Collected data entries
=-=-=

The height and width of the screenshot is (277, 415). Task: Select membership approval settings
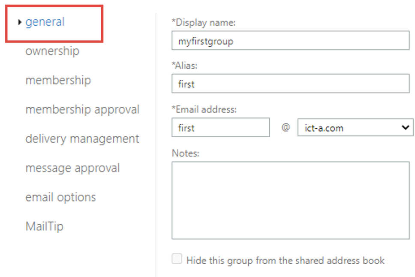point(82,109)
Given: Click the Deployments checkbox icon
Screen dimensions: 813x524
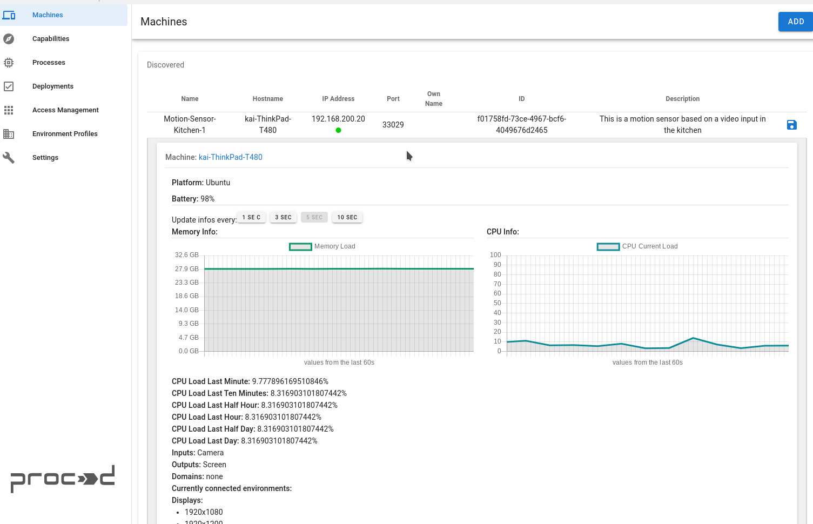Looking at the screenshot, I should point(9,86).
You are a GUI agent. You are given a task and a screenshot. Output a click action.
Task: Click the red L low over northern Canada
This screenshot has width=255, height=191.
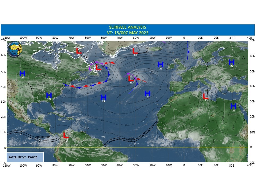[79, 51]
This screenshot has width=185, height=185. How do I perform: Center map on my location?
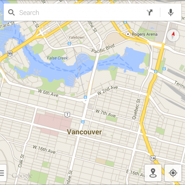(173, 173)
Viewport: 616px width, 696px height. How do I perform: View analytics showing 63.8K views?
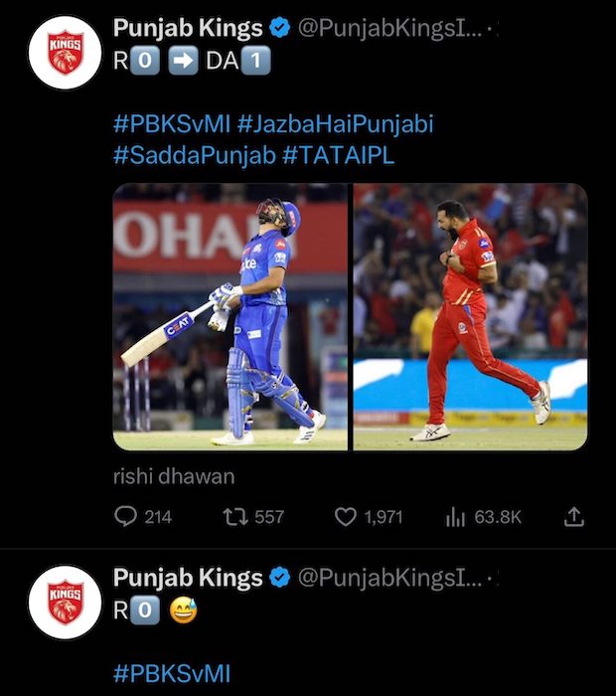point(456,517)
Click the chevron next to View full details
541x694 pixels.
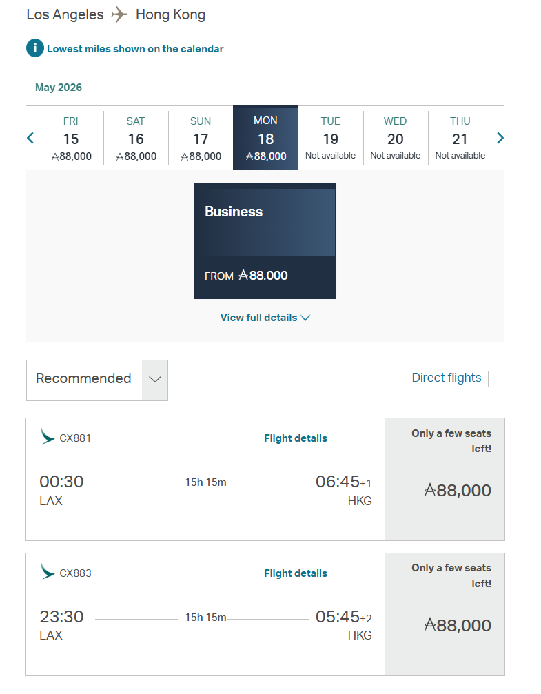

=-=-=

Problem description
The lines wanted run from the one with "Viewport: 616px width, 696px" through the final line of the data; repeat them word for word and skip every picture.

Answer for this exercise
Viewport: 616px width, 696px height. How do I perform: View analytics showing 63.8K views?
point(456,517)
Click the chevron next to View full details
541x694 pixels.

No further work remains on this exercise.